Share Action

Virtual AGMs in light of Coronavirus must maintain shareholder democracy

The AGM is an essential forum to shine a light on company decisionmaking and to ensure shareholders can hold executives to account.

ShareAction has called on the UK Government to protect shareholder democracy during virtual annual general meetings (AGMs) in response to the Covid-19 pandemic.

The campaigning organisation has written to Alok Sharma, the Secretary of State for Business, Energy and Industrial Strategy, to say that these measures, while an eminently sensible precaution to take in these times, should be a temporary solution.

The AGM is an essential forum to shine a light on company decision-making and ensure that those who provide the company’s capital are able to hold the executive board to account.

However virtual AGMs risk excluding participants who might be unfamiliar with the required technology, such as older retail shareholders.

In preparation, ShareAction will offer shareholders and activists trainings on digital AGMs to support them to hold companies accountable both online and offline.

The letter states that BEIS should take steps to ensure the process for asking questions and voting at digital AGMs continues to be easy and accessible to all shareholders.

ShareAction asks BEIS to issue clear guidance on how questions are raised and answered at digital AGMs, to ensure that AGMs maintain their usual standards of transparency. For example, if attendees can only submit questions in advance and cannot ‘raise their hand’ and ask them in real time, this could allow companies to cherry pick which questions they answer. Clearly this could inhibit the extent to which shareholders can hold company boards to account, hampering their ability to act as long-term stewards of their assets.

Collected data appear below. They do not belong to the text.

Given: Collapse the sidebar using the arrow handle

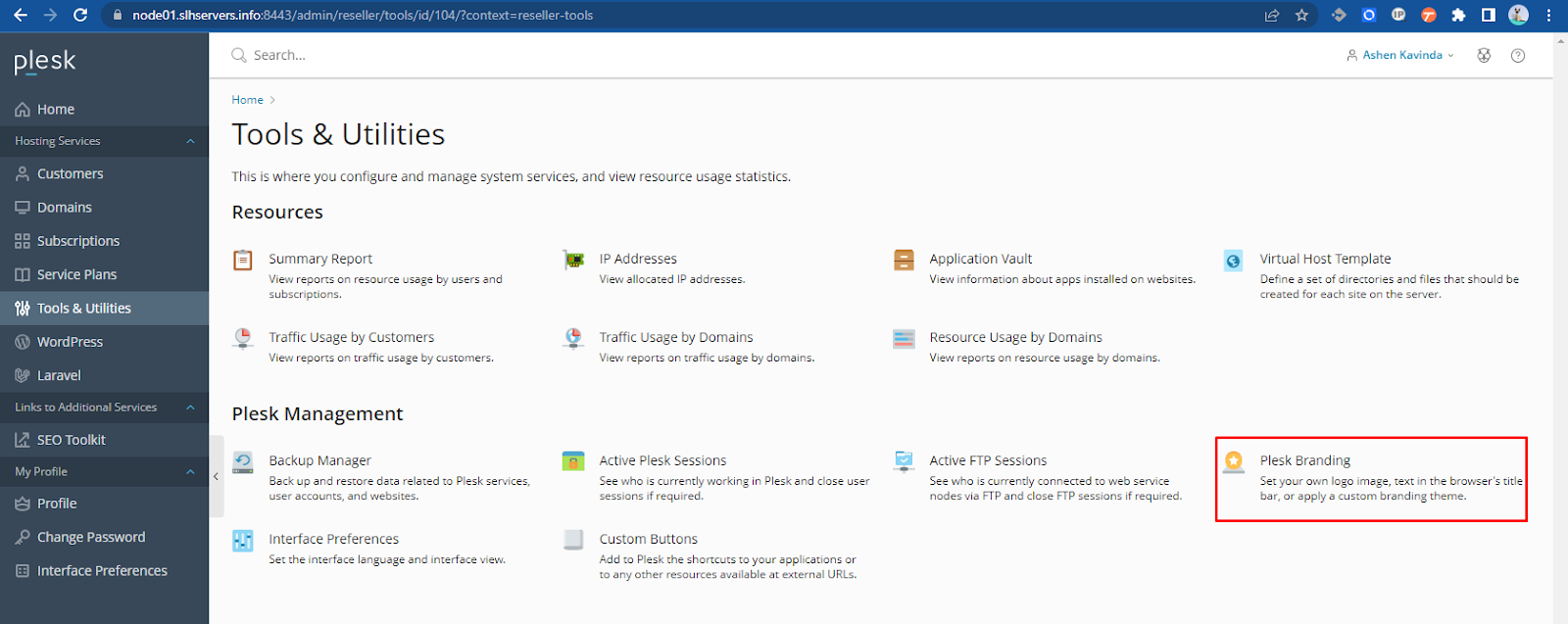Looking at the screenshot, I should 216,476.
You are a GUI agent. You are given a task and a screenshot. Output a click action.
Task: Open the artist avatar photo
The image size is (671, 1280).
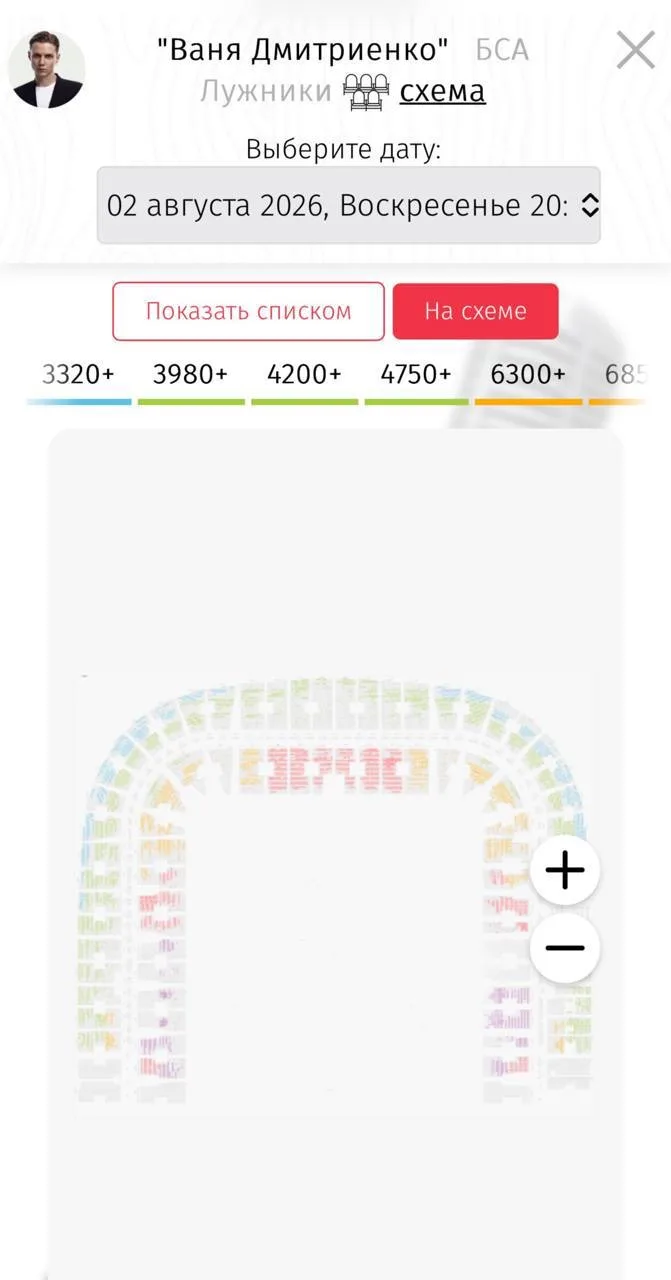pos(47,70)
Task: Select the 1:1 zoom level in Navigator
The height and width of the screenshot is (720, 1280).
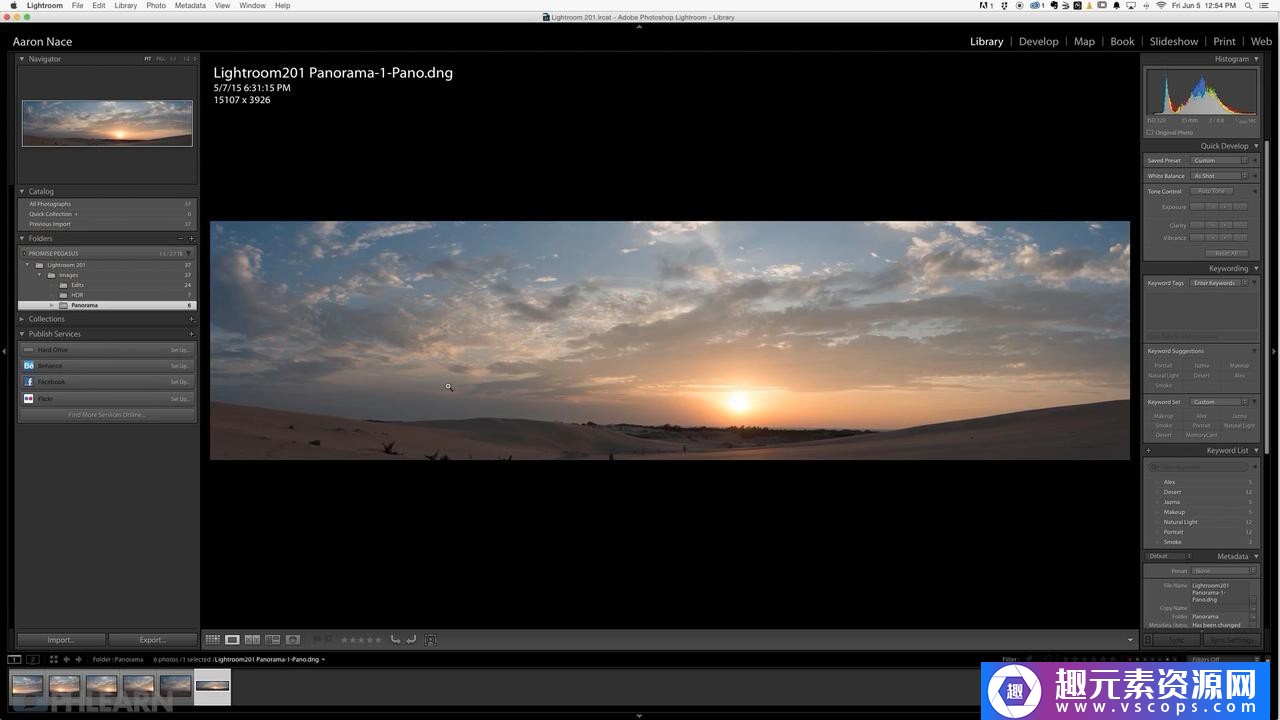Action: [x=172, y=59]
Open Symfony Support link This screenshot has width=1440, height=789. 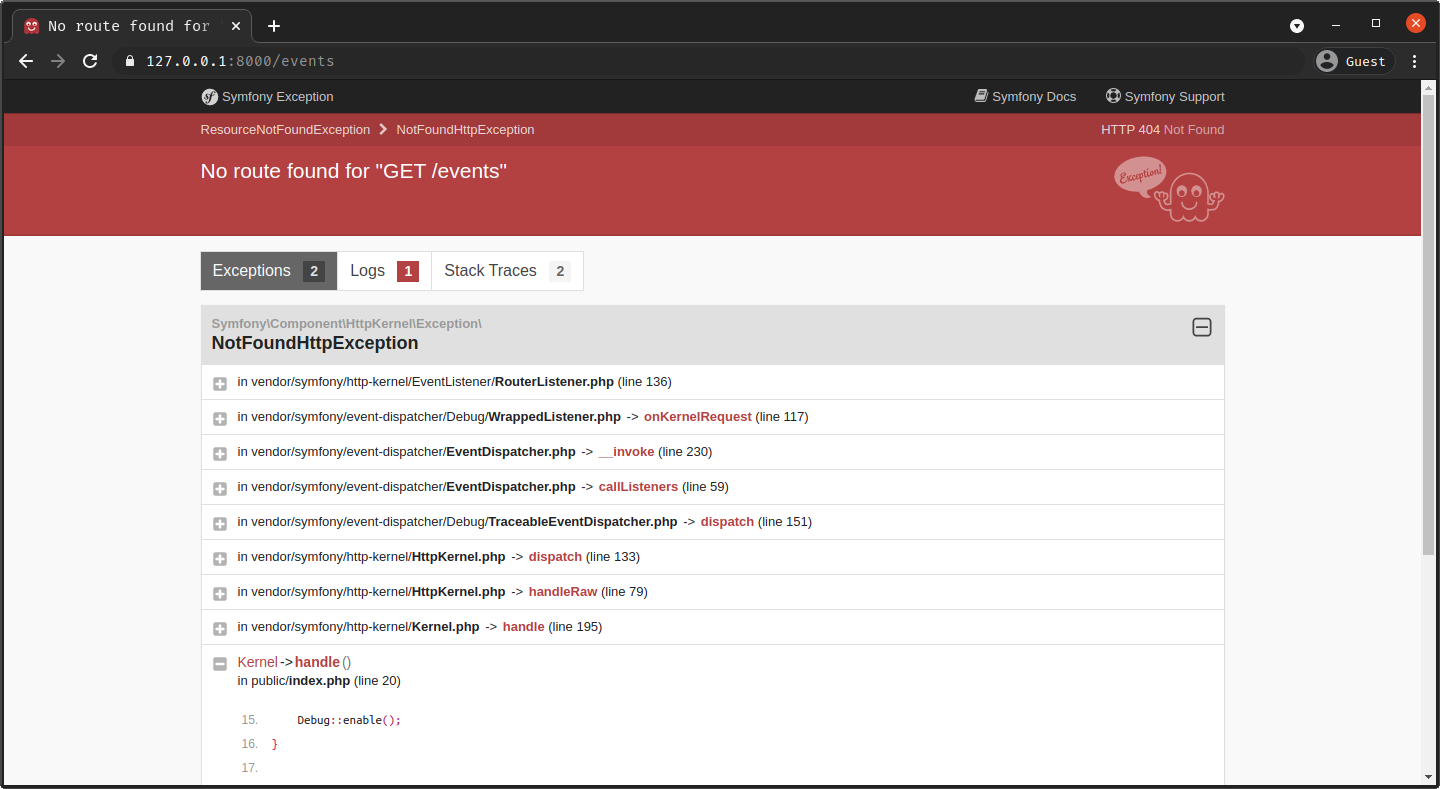coord(1165,97)
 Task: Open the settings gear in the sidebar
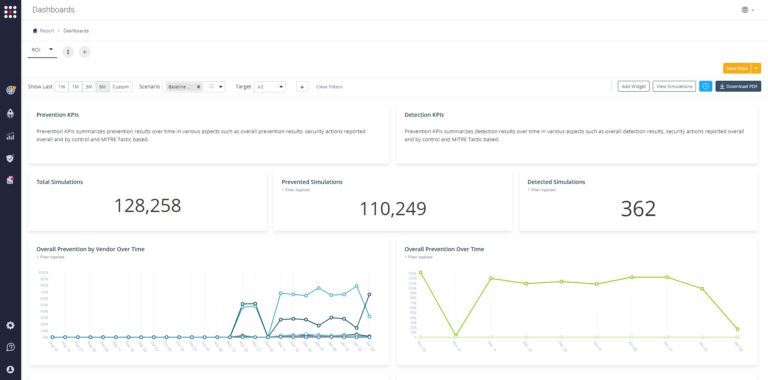point(10,326)
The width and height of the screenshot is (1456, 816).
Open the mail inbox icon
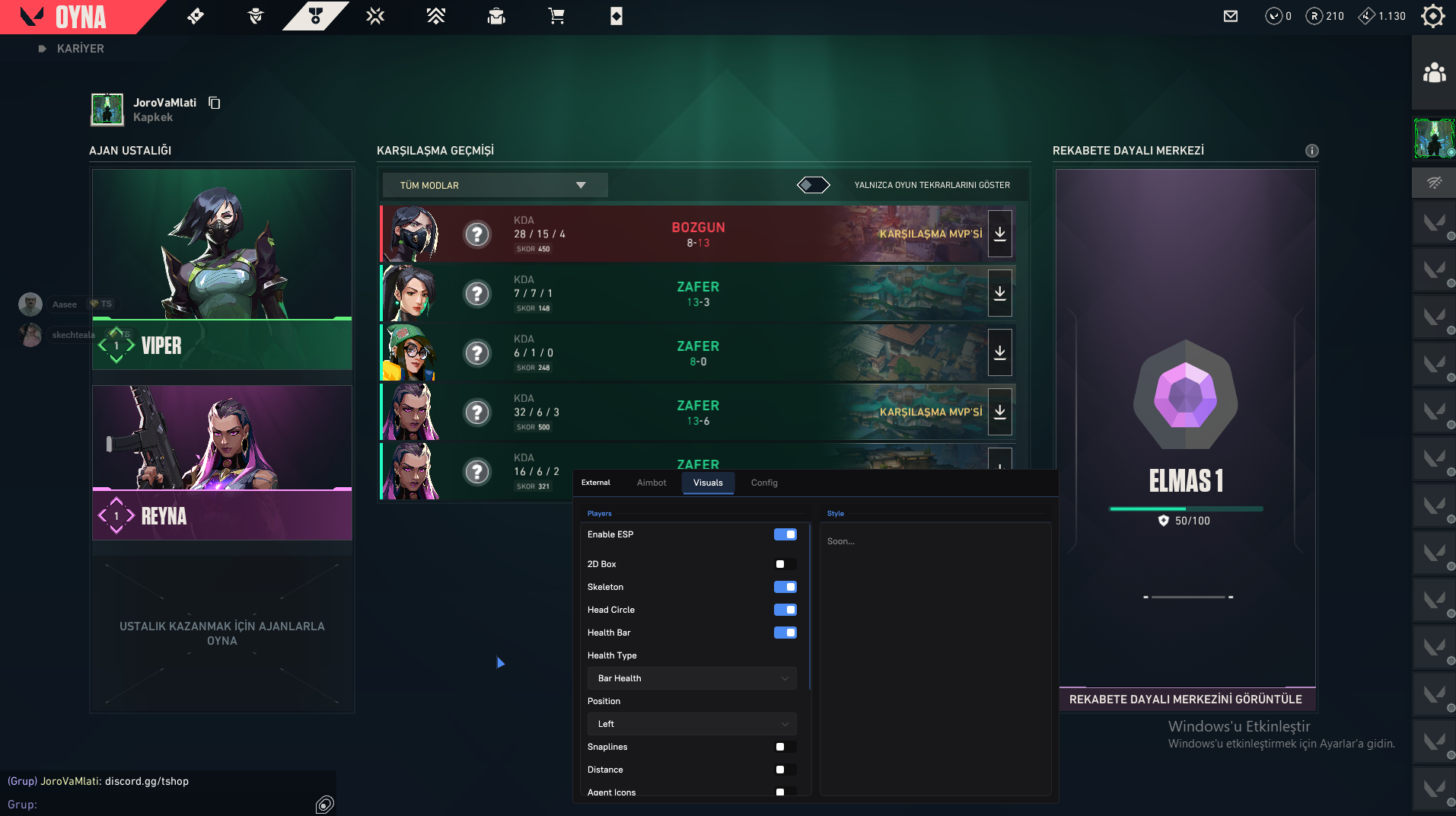(x=1231, y=16)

ShareAction states some emerging examples of worrying practice at UK plc:

  • Rio Tinto has proposed changes to its Articles of Association (rules that guide a company's operations and purpose) to state that an AGM may be held in a physical location and/or ‘by electronic facility’. This means that they are enabling electronic participation without clarifying whether this is in place of physical participation. Worryingly, by changing its Articles of Association, the company opens the door to future AGMs being held online.
  • Lloyds has said that attending its AGM in its physical location is unlikely to be possible, and that shareholders can email questions to a dedicated inbox. ShareAction is concerned that any questions sent to that inbox will get a template reply, rather than being aired at the AGM where public accountability is ensured.
  • Bunzl has opted for an in-person AGM at their offices with social distancing measures implemented. This seems highly problematic since the Government has asked people to avoid large gatherings. It is unlikely that shareholders will attend at the current time. Therefore, companies such as Bunzl may evade any accountability at all.

Digital AGMs should also be open to all shareholders to attend regardless of the size of their holdings. Shareholders should still be permitted to nominate proxies to attend in their place and those holding shares through a nominee account should be allowed access to the AGM.

Rachel Haworth, UK Policy Manager at ShareAction, says: “Virtual AGMs are of course a sensible solution to limiting the spread of Covid-19. However, companies should not be able to move their annual meetings online indefinitely. Not only could this exclude the older generation from attending, but it could hamper the democratic process and conveniently offer boards a way to evade trickier questions.”